The Chicago Board of Trade (CBOT), established in 1848, is the world's oldest futures and options exchange. More than 50 different options and futures contracts are traded by over 3,600 CBOT members through open outcry and eTrading. Volumes at the exchange in 2003 were a record breaking 454 million contracts. On 12 July 2007, the CBOT merged with the CME under the CME Group holding company and ceased to exist as an independent entity.

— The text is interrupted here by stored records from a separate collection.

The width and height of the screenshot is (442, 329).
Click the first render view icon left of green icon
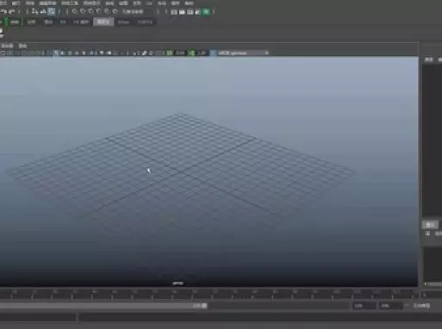(x=174, y=12)
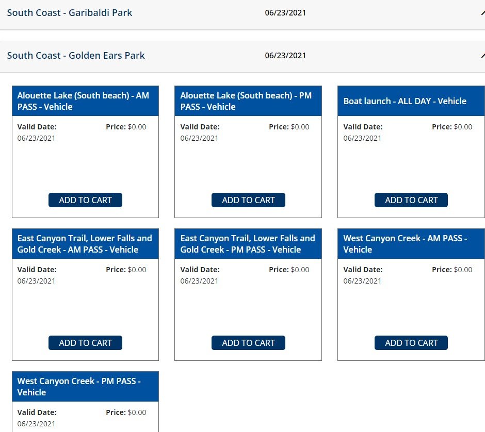485x432 pixels.
Task: Expand the South Coast - Garibaldi Park section
Action: pos(243,13)
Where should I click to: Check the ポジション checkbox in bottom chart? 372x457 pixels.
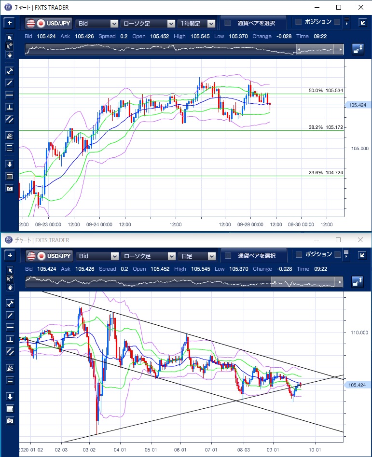coord(298,254)
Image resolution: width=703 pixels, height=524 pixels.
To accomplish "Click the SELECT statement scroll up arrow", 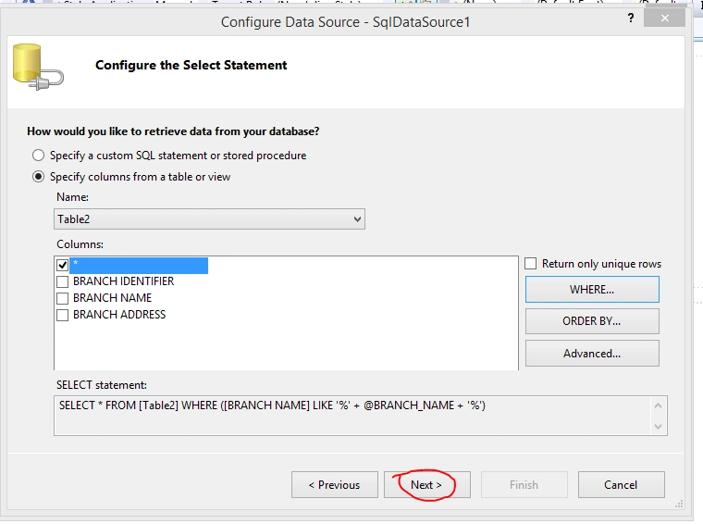I will (659, 406).
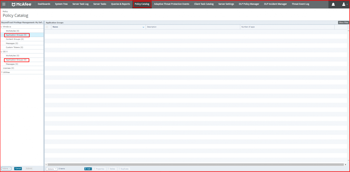Image resolution: width=350 pixels, height=172 pixels.
Task: Expand the Utilities tree node
Action: [x=1, y=72]
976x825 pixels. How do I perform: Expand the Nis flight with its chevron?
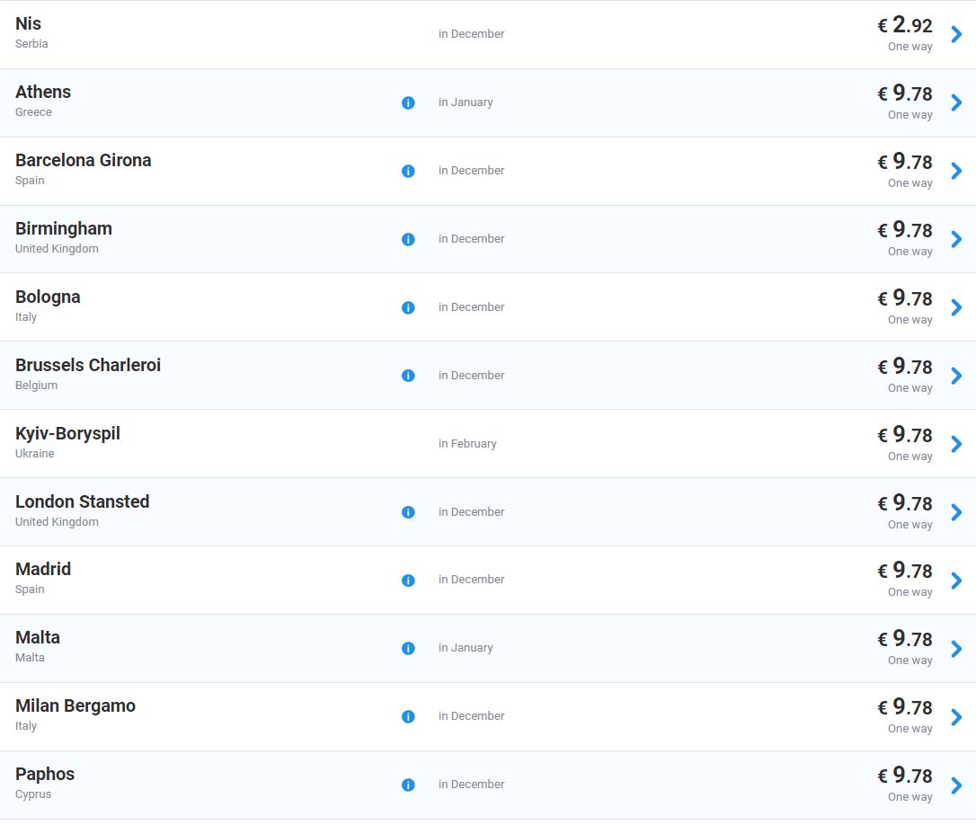(956, 34)
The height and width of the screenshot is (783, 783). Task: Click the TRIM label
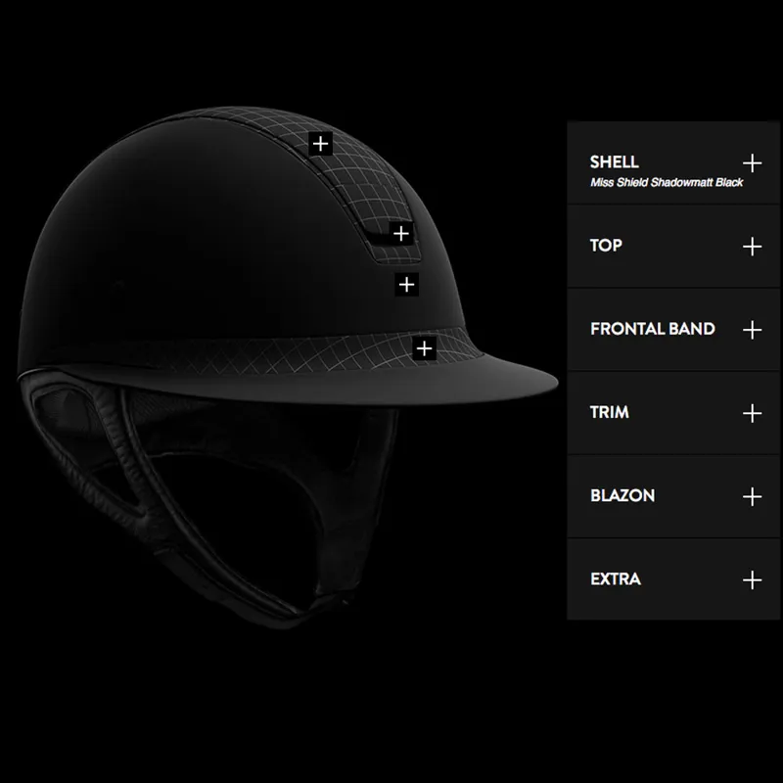pyautogui.click(x=609, y=413)
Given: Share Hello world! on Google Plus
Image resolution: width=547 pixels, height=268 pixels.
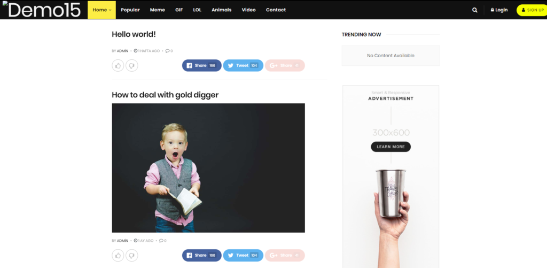Looking at the screenshot, I should point(285,65).
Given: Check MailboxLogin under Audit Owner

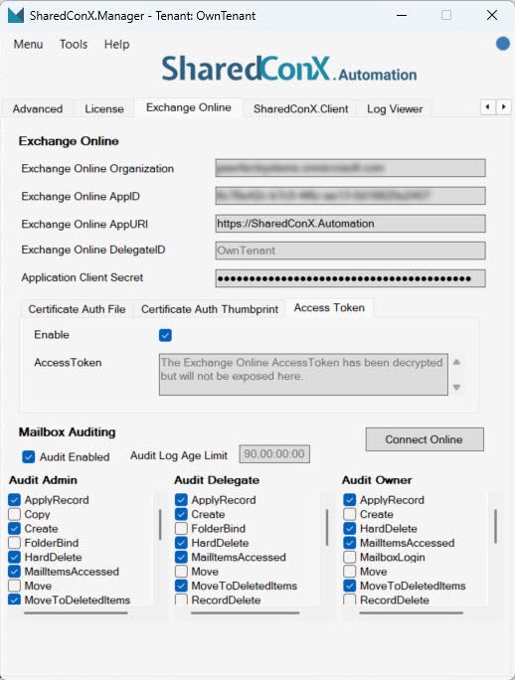Looking at the screenshot, I should (x=350, y=558).
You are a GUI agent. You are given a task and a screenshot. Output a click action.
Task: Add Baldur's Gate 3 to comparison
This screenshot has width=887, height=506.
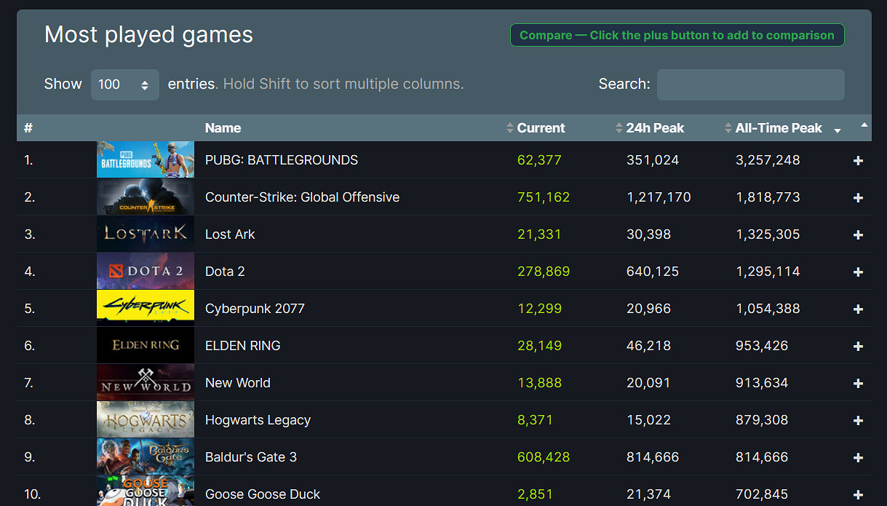tap(858, 456)
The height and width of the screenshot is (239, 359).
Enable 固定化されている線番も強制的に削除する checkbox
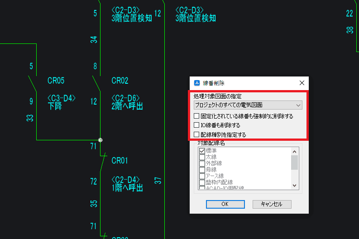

In 1864, the CBOT listed the first ever standardized "exchange traded" forward contracts, which were called futures contracts. In 1919, the Chicago Butter and Egg Board, a spin-off of the CBOT, was reorganized to enable member traders to allow future trading, and its name was changed to Chicago Mercantile Exchange (CME).
On October 19, 2005, the initial public offering (IPO) of 3,191,489 CBOT shares was priced at $54.00 (USD) per share. On its first day of trading the stock closed up +49% at $80.50 (USD) on the NYSE.
In 2007, the CBOT and the CME merged to form the CME Group.
Since 1930, the Chicago Board of Trade has been operating out of 141 West Jackson Boulevard, Chicago. It is housed in a building designed by architects Holabird & Root that is 605 feet (184 m) tall, the tallest in Chicago until the Richard J. Daley Center superseded it in 1965. This Art Deco building incorporates sculptural work by Alvin Meyer and is capped by a 31 foot (9.5 m) tall statue of the Roman goddess Ceres in reference to the exchange's heritage as a commodity market. Ceres is faceless because its sculptor, John Storrs, believed that the forty-five story building would be sufficiently taller than any other nearby structure and as a result that no one would be able to see the sculpture's face anyway.
On May 4, 1977, the Chicago Board of Trade Building was designated a Chicago Landmark. The building is now a National Historic Landmark. Today the Board of Trade Building is closely joined by numerous skyscrapers in the heart of Chicago's busy Loop commercial neighborhood.